El santiagueño murió la mañana del 15 de julio de 1851, cuando el reloj daba las diez y cuarto. Sus restos fueron velados en la iglesia de La Merced y se lo sepultó en las cercanías, para lo que se construyó un monumento especial. Siete meses más tarde Rosas cayó en Caseros. El nuevo gobierno de Santiago del Estero confiscó los bienes de Ibarra y, como era de esperar, su alma no pudo heredar nada.
‘Declaro que no tengo herederos forzosos, ni ascendientes, ni descendientes, instituyo, nombro y declaro por legítima heredera a mi alma de todos mis bienes muebles e inmuebles’, señaló Ibarra en su curioso testamento
A principios de 1844 Mendoza estaba en manos de Félix Aldao, quizás el más feroz de los caudillos. El ex fraile sintió entonces fuertes y recurrentes puntadas sobre la frente. Poco después apareció en el lugar un grano del que intentó librarse con presiones dactilares y ungüentos. La protuberancia y la desesperación crecieron a la par. El tumor terminó teniendo el tamaño de un huevo, por lo que dejó sus "procedimientos caseros" y fue con un cirujano. quien extirpó la carnosidad maligna.
Enterado y sumamente preocupado, Rosas envió a su cuñado —el médico Miguel Rivera— para atender al enfermo.
Dado que el tumor creció nuevamente, el médico decidió operarlo. Aldao se mostraba abatido. A veces escapaba del encierro cotidiano y paseaba por la icónica Alameda mendocina, que alguna vez también recorrió San Martín y bajo cuyos árboles descansaba Facundo en sus vistas a la provincia cuyana. Como único consuelo quedaban al caudillo los placeres de la carne, que según Rivera, lo debilitaban y le causaban desvanecimientos.
Señaló el médico que en cierta oportunidad —harto de tanto sufrimiento— el enfermo "se dirigió a un ropero, trata de sacar de él una pistola cargada que allí tenía".
"Doña Romana —su última mujer—, con el fin de evitar que el enfermo se apodere del arma, cierra violentamente la puerta, y el portazo da con tal fuerza sobre el tumor que Aldao casi cae al suelo del dolor. Con el arma en una mano el general sale de la habitación y comienza a pasearse presa de gran exaltación, por debajo de los corredores. Nadie se atreve a arrimársele (…) cuando vio llorar a doña Romana dióle el arma y se retiró a descansar", escribió en sus memorias.

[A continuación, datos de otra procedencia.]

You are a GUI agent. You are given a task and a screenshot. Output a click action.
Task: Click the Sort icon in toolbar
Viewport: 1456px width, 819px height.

Aldao había nacido en Mendoza, el 11 de octubre de 1785. Resignado a morir, pronto decidió reconciliarse con la Iglesia. Pidió confesarse, pero el sacerdote que lo hizo en primer lugar se descompuso al escucharlo y debieron buscar a otro para que lo absolviese. El hombre finalmente murió delirando y fue sepultado con su traje de dominico.
Muchos años antes había luchado por la independencia y formado parte del Ejército de los Andes. Los combates de Chacabuco, Cancha Rayada y Maipú fueron testigos de su valentía feroz. Seguramente en el delirio de su partida, las órdenes de San Martín se mezclaron con los cantos eclesiásticos de una juventud consagrada a Dios y las súplicas de sus víctimas.